++++ Extracted records

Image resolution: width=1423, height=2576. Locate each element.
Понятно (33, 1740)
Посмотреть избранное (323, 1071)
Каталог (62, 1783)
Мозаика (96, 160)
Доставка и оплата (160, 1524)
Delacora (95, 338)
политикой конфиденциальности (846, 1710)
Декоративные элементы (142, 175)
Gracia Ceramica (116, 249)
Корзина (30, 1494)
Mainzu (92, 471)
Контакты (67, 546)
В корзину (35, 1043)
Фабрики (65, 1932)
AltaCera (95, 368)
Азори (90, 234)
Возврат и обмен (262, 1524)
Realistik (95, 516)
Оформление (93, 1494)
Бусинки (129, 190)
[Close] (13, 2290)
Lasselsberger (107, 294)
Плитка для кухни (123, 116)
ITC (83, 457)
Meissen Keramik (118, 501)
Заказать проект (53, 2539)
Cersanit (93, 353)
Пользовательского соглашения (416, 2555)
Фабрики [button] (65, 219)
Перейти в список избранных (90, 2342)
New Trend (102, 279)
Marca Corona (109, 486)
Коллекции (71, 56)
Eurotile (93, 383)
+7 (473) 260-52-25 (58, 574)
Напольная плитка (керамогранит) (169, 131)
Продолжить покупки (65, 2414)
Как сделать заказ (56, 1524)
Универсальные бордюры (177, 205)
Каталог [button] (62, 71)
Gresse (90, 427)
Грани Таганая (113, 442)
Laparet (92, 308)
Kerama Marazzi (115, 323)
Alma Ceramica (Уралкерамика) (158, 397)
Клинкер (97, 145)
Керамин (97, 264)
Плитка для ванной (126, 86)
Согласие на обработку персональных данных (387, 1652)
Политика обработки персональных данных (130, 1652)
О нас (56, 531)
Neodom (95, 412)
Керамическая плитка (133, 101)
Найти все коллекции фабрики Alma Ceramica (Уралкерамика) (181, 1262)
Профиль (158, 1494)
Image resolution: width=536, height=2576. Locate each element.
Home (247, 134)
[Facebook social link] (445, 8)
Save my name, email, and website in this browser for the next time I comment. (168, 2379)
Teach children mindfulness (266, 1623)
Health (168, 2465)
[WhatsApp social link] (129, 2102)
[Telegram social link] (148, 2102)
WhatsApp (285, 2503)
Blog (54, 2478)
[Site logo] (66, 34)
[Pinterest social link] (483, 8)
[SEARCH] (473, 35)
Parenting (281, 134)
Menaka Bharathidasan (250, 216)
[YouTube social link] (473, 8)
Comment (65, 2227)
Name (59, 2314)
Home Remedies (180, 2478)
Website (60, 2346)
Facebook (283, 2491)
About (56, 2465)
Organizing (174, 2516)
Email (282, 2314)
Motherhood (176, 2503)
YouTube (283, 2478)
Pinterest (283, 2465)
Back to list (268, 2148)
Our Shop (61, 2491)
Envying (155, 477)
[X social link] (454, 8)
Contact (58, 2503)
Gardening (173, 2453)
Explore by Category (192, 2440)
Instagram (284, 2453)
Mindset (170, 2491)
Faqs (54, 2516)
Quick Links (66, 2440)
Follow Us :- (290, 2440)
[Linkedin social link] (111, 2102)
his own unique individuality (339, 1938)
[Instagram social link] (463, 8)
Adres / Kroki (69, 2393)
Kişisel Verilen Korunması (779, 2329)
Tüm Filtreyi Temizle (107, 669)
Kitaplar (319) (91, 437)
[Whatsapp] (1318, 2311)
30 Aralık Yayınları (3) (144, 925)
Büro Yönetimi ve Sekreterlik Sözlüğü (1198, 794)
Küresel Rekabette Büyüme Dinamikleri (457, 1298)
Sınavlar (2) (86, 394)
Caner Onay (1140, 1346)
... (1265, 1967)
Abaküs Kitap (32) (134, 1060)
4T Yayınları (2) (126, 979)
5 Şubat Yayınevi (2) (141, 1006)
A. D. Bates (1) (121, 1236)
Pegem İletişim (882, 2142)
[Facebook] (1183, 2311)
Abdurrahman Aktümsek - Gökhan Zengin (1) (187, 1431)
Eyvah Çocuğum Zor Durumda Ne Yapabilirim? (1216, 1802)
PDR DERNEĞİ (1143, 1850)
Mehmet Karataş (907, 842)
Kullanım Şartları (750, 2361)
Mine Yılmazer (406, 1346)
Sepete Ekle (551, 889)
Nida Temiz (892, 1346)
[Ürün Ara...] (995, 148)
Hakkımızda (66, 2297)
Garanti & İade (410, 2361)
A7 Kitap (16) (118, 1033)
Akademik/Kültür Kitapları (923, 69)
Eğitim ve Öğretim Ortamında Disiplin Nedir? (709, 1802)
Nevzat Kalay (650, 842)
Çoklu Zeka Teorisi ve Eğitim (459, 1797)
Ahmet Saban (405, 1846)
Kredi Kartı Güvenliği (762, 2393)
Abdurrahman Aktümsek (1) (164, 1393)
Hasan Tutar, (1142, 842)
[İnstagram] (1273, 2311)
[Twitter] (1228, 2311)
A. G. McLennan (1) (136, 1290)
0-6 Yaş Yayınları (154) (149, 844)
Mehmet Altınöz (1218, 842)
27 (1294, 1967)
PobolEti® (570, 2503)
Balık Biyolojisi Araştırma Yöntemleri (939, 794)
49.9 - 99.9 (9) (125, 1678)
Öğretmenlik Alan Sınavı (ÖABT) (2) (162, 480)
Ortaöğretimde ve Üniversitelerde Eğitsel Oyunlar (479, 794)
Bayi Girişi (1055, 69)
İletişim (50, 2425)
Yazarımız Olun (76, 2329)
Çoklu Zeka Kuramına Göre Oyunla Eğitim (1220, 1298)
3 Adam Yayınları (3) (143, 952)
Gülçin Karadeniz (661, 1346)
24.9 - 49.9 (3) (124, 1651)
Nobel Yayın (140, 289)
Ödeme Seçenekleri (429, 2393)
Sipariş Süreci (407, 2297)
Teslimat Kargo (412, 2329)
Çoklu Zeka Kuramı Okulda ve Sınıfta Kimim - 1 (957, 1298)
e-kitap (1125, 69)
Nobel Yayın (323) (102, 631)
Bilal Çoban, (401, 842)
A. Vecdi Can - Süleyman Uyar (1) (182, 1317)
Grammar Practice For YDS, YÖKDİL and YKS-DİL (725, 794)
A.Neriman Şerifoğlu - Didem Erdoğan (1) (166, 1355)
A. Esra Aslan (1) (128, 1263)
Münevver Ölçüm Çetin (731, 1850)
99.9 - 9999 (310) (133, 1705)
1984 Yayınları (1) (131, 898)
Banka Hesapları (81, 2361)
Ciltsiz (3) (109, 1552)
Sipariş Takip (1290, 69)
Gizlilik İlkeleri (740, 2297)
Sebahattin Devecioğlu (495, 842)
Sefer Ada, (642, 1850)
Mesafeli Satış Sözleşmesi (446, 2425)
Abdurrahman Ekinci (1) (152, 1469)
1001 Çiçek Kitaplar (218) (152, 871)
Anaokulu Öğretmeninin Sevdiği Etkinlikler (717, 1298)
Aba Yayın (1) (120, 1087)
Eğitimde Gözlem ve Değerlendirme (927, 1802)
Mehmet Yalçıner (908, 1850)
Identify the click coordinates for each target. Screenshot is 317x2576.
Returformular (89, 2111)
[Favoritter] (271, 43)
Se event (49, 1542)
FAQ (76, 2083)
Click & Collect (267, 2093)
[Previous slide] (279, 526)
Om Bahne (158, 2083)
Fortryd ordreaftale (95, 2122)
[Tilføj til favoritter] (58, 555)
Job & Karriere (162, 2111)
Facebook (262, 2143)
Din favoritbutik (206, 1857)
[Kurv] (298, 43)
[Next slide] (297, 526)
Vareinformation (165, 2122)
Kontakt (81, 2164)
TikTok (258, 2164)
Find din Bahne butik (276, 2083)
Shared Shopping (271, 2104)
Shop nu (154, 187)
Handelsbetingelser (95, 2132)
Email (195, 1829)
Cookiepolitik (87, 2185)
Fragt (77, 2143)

++++++++

(Your goal) Say how many lines in the data hold the string "social", and say nothing else.

(Exercise result) 8